In a series of binocular reviews I have tried to characterize the binocular's performance by comparison with others of similar specifications. In order to display the performance spectrum as transparent as possible, I have introduced rankings for features like angle of field, image sharpness, stray light suppression, ghost image suppression, low light performance, image color rendition and quality of mechanical construction. The results were summarized in a table, containing relative scorings for each of these disciplines and a final score, computed as the sum of all single scores. I also added a warning not to take the final score too serious, instead to take the time to study the individual scores and find out the adequate field of application for each binocular.
Since then I have been receiving e-mails from readers with questions like: "I am hunter - which of these features are actually of relevance for me? Which binocular is best suited for my needs?" Obviously, there will always be a factor of individual taste involved when trying to find 'the best' instrument for one's needs, but in fact a couple of rules of general validity can be compiled to guide somebody onto the right track. To give a set of examples, I have been thinking about typical situations of binocular use by hunters, sailors, soldiers, astronomers, birders and travelers. Each application then produces a profile of features which should be present in the binocular of choice. In the following table, 'X' indicates a feature of rather high importance, while '0' means that this feature is of less importance (which doesn't mean it were useless) for that particular application:
|Angle of||Image||Stray||Ghost||Low||Image||Mechanical||Central||Example for|
| ||field||sharpness||light||image||light||color||construction||Focuser||device in use:|
|Hunter||0||X||X||0||X||0||X||X||Docter 8x50 Nobilem|
|Sailor||0||X||X||X||X||0||X||0||Fujinon 7x50 FMTR-SX|
|Astronomer||X||X||0||X||0||X||0||0||Fujinon 10x50 FMTR-SX|
|Birder||0||0||X||0||0||X||0||X||Docter 10x42 B/CF|
|Traveler||X||0||0||0||0||X||X||X||Nikon 8x32 SE|
A few general remarks: Regarding the feature of 'image sharpness', I should add that, of course, every binocular of moderate quality provides a sharp image in the central region of the field. The binoculars I have tested were different in their image quality far outside the center. Therefore, 'image sharpness' in our case rather refers to the close to edge performance of the glass. The feature 'mechanical construction' essentially refers to resistance against water, dust and mechanical impact. The examples I have added in the last column should be seen as an orientation only. I am aware of the fact that other specifications are successfully employed in those applications. Generally, Porro prism types are preferred if a good stereoscopic view is of relevance and the extra weight (compared to roof prism binoculars) can be tolerated. In what follows I provide a few explanations to justify the conclusions shown in the table:
Hunter: The binocular is mostly used in low light. Stray light suppression is critical here, because the sky is usually brighter than the forest and a high contrast is required for the dark areas between the trees. These night glasses have narrow fields of view, therefore image sharpness close to the edge is of some relevance. Mechanical ruggedness is a must and the glass has to survive rainy weather and work under low temperatures. A central focuser is useful because objects at varying distances have to be put into focus.

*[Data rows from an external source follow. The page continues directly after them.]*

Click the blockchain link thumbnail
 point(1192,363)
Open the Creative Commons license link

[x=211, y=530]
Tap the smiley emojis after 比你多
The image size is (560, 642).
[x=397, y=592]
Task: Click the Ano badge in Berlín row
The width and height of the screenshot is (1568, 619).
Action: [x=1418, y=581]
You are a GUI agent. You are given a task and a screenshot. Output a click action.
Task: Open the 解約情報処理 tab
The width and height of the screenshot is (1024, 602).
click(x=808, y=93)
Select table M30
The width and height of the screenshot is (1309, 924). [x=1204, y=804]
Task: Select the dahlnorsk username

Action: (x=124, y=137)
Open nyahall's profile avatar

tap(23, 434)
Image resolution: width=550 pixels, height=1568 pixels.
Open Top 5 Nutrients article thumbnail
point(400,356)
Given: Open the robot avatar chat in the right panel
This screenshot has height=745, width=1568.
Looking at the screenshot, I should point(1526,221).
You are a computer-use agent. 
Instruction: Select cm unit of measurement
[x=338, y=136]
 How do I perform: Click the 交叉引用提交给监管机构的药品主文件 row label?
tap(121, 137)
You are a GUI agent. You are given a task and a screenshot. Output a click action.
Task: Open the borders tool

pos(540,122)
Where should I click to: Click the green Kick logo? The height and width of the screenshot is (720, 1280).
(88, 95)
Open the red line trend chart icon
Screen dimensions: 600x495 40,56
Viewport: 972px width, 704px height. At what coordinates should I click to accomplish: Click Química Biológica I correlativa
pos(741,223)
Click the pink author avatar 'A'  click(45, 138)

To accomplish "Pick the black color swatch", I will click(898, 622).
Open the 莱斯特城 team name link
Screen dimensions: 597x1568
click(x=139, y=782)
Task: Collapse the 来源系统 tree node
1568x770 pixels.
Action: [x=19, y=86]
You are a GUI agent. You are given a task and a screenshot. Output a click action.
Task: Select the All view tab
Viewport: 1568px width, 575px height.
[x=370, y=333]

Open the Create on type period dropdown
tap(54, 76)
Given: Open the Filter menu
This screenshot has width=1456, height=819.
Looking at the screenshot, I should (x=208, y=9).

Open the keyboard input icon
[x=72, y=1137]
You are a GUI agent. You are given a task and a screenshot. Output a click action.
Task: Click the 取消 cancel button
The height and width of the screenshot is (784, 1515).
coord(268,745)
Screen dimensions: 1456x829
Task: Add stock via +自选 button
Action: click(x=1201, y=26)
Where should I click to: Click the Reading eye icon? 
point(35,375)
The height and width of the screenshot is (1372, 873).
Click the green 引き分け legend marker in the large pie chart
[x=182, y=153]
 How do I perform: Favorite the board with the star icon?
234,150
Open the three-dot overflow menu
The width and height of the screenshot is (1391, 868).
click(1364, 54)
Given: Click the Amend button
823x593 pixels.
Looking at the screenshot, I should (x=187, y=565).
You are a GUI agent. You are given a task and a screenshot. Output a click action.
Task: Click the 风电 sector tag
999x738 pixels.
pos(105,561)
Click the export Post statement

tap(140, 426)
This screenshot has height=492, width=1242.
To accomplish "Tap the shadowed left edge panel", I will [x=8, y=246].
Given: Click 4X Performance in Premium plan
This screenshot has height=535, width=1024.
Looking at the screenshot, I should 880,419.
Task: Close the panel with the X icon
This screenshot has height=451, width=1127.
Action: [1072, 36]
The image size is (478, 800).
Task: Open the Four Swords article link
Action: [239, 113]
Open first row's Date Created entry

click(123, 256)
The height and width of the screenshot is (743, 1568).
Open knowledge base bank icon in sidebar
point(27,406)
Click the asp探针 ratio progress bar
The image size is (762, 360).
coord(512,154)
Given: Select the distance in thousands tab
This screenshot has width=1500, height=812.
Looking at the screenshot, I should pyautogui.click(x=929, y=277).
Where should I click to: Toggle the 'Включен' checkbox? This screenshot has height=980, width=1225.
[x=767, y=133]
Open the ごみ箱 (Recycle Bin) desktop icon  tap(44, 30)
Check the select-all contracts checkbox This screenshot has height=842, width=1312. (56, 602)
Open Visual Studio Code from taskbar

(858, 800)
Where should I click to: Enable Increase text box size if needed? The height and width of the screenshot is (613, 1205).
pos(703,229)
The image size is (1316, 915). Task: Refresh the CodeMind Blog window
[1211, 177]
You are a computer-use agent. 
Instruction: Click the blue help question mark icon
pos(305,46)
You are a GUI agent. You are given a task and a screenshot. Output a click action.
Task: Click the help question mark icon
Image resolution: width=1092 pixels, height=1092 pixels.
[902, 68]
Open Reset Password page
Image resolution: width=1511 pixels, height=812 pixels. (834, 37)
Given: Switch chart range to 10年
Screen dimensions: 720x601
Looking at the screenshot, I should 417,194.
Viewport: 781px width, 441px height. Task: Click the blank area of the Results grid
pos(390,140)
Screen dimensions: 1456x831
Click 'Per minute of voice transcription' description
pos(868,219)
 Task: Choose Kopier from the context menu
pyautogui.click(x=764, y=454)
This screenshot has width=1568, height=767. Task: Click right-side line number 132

Sailor: Water resistance is a must to avoid salty water corroding the instrument. It has to work under low light conditions, internal reflections (ghost images) have to be suppressed when the sun is causing bright reflections on the water surface. Again, image sharpness close to the edge is relevant because these night glasses have narrow fields of view. When the ship is rolling, a low magnification and large exit pupils come handy to achieve stable observation conditions.
Soldier: A wide field helps to control the area, and a high contrast is needed under any light conditions, for example when identifying a vehicle with headlights on. Therefore, ghost image and stray light suppression are mandatory. Although low light performance seems to be desirable, it would increase the weight of the device and also have a negative impact on the field of view (binoculars with large exit pupils are either heavy or show a narrow field). For night use, a modern army is employing electronically amplified goggles instead.
Astronomer: Stars immediately display any image degradation, therefore a wide but sharp to the edge image is desirable. To observe bright objects, ghost image suppression is of relevance. For a proper determination of star magnitudes, a neutral color rendition is required. A night glass is not always a good solution for the astronomer: Many people are living close to the cities so that the sky is never completely dark. A night glass would then amplify the residual background illumination so that faint objects would loose any contrast. Therefore, exit pupils of 4-5mm are often a better choice.
Birder: Birds often hide in shady places inside trees so that a stray light suppression is required for a good contrast. A neutral color rendition is needed as is a central focuser, because the objects of desire are rather close and frequently change position. For bird watching, a rather high magnification like 10x is wanted, therefore the device should preferably be of roof prism type with low weight.
Traveler: To enjoy the mountain views, the binocular should have a wide field of view and provide a neutral image color. Trekking and hiking can be tough so that the glass should be of solid construction but as light-weight as possible. Here one has to decide whether a roof prism (low weight but less stereoscopic view) or a small Porro prism is a better solution.